--- START ---
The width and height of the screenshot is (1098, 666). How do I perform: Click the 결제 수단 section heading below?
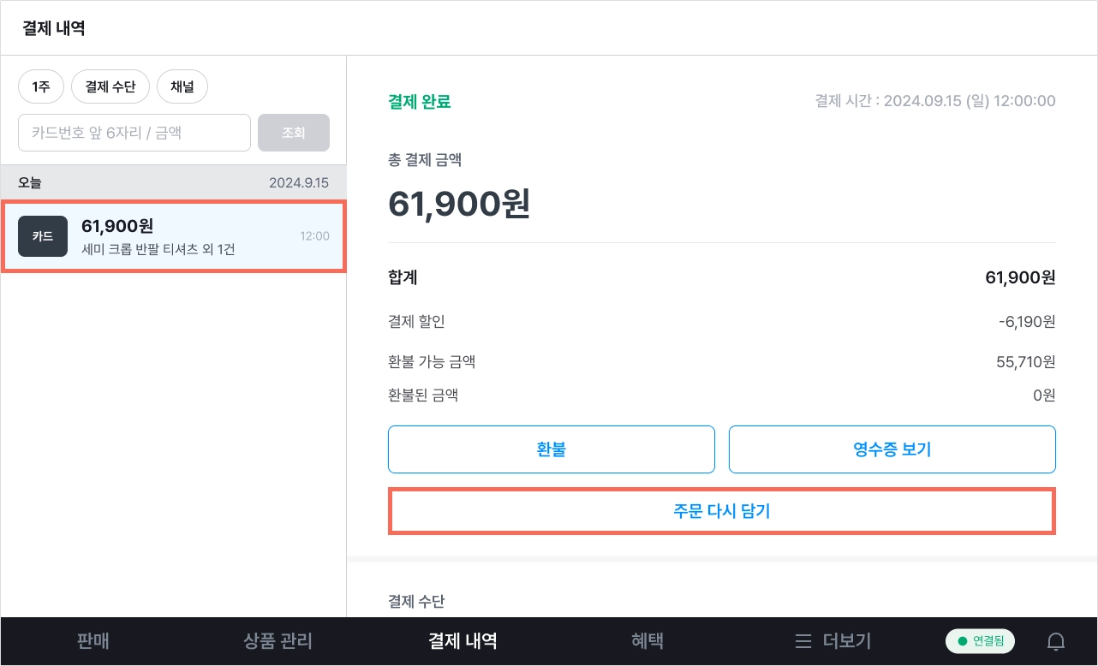[416, 602]
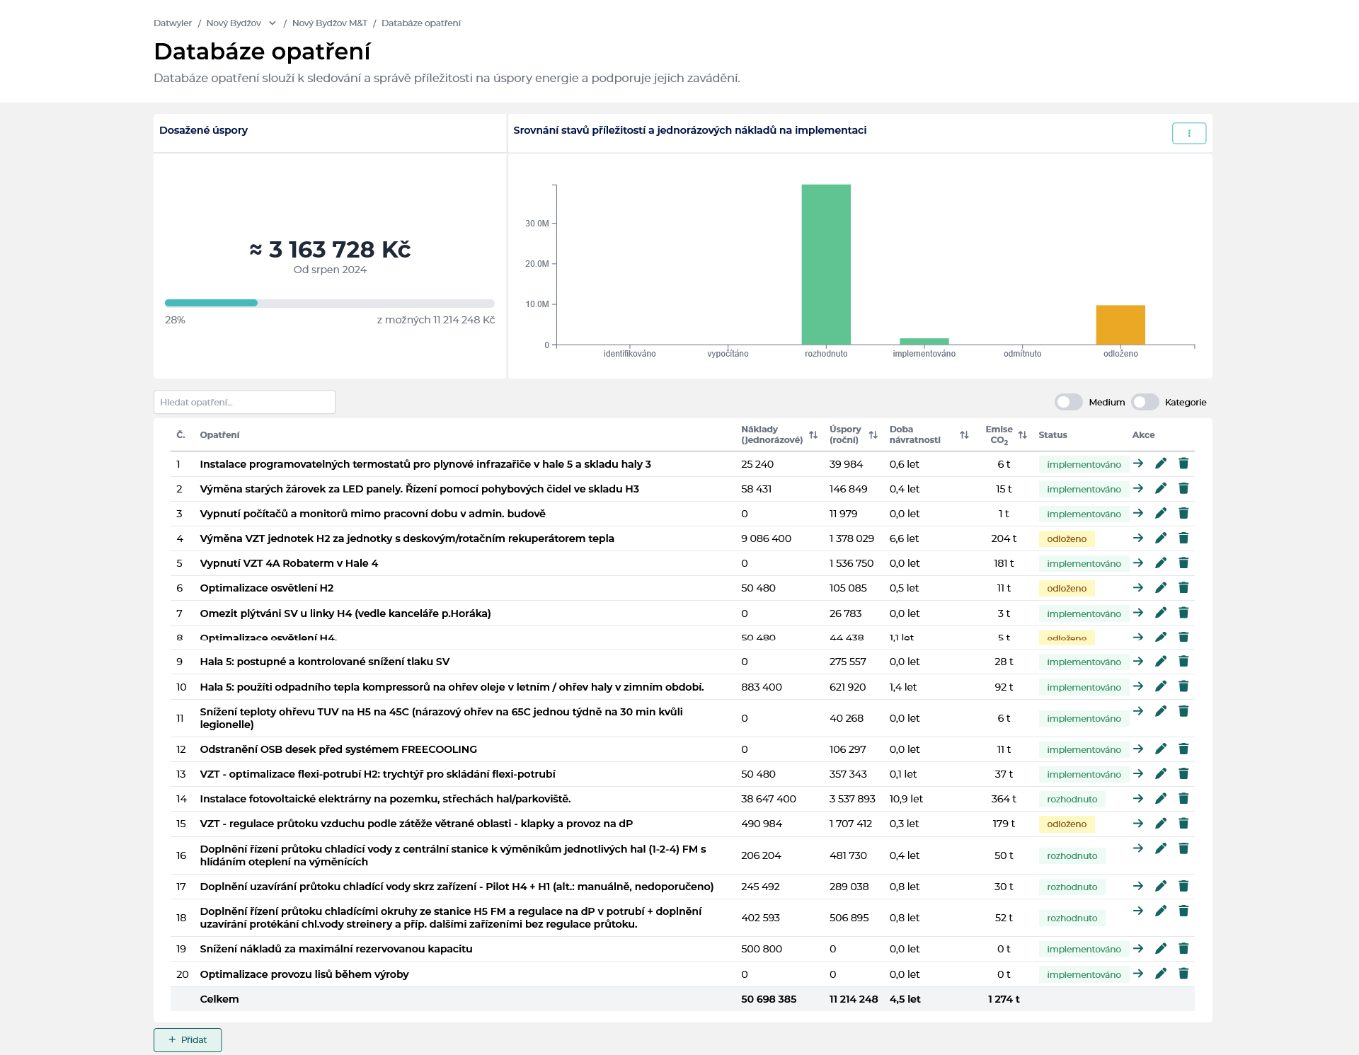Focus the Hledat opatření search field
This screenshot has height=1055, width=1359.
(x=244, y=402)
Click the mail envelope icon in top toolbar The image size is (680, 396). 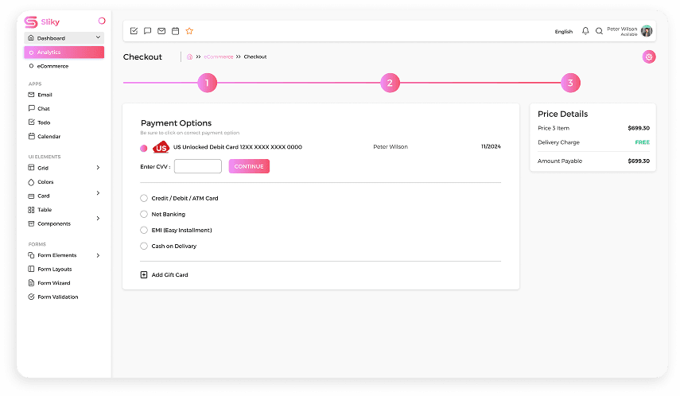(x=161, y=31)
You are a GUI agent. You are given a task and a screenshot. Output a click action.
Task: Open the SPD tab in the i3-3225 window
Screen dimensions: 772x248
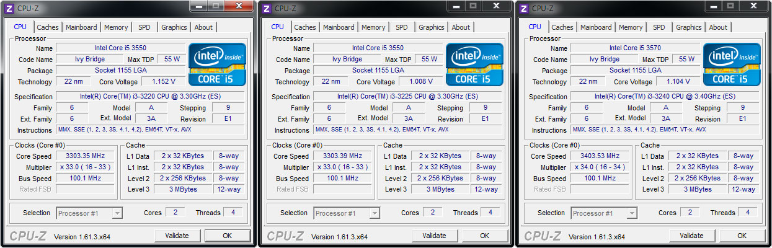click(402, 27)
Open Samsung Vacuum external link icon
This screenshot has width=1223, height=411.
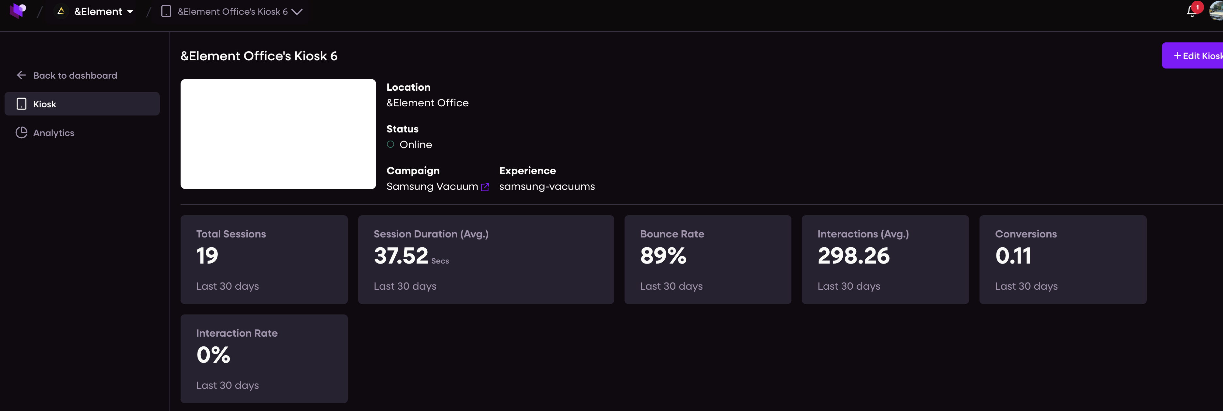pyautogui.click(x=485, y=187)
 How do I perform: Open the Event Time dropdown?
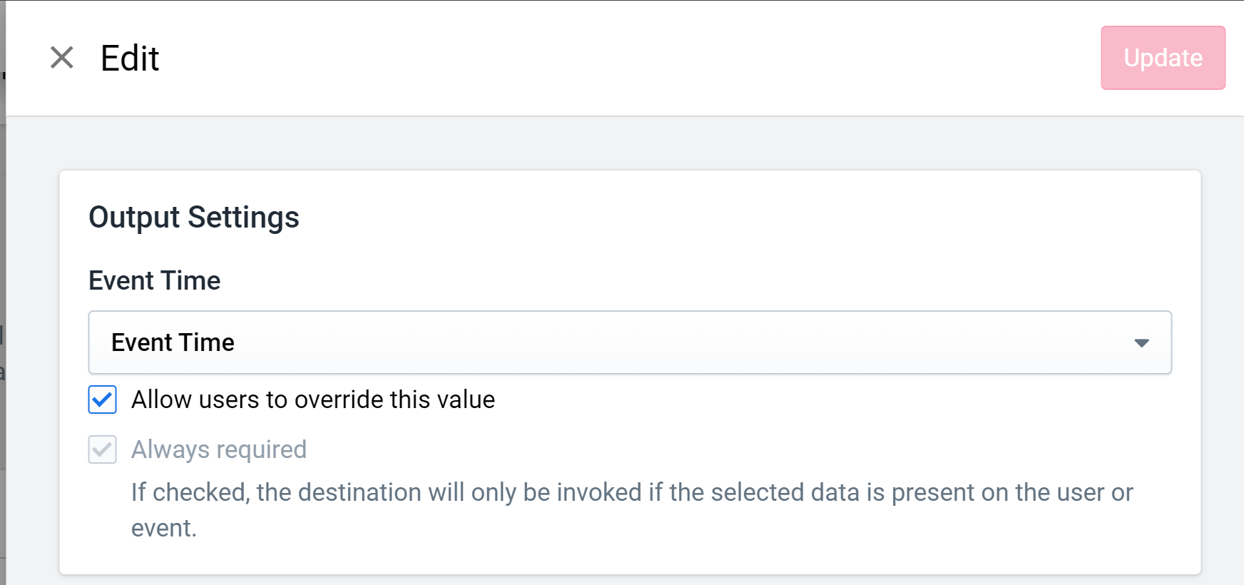click(630, 342)
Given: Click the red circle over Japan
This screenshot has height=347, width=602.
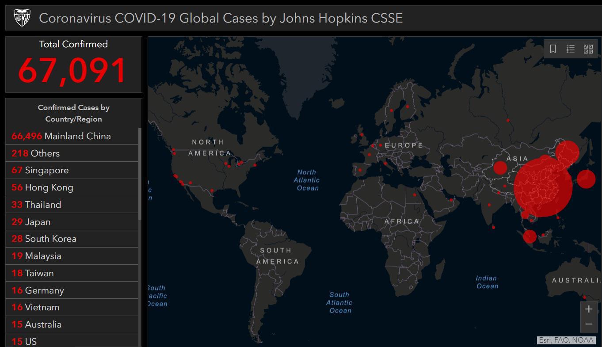Looking at the screenshot, I should (x=586, y=179).
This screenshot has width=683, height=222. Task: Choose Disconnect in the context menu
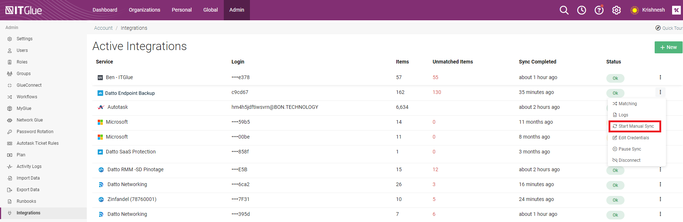point(629,160)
--- END ---
* [Aim of the exercise] The reply needs to repeat exactly the line containing "This screenshot has width=1223, height=411." and each line after it, through the final line of the entries above, and to skip the pictures.

* [Response to the exercise]
This screenshot has width=1223, height=411.
pyautogui.click(x=485, y=187)
 How do I perform: Open the Event Time dropdown?
click(630, 342)
Given: Click the red circle over Japan
This screenshot has height=347, width=602.
Looking at the screenshot, I should (x=586, y=179).
This screenshot has width=683, height=222. Task: Choose Disconnect in the context menu
point(629,160)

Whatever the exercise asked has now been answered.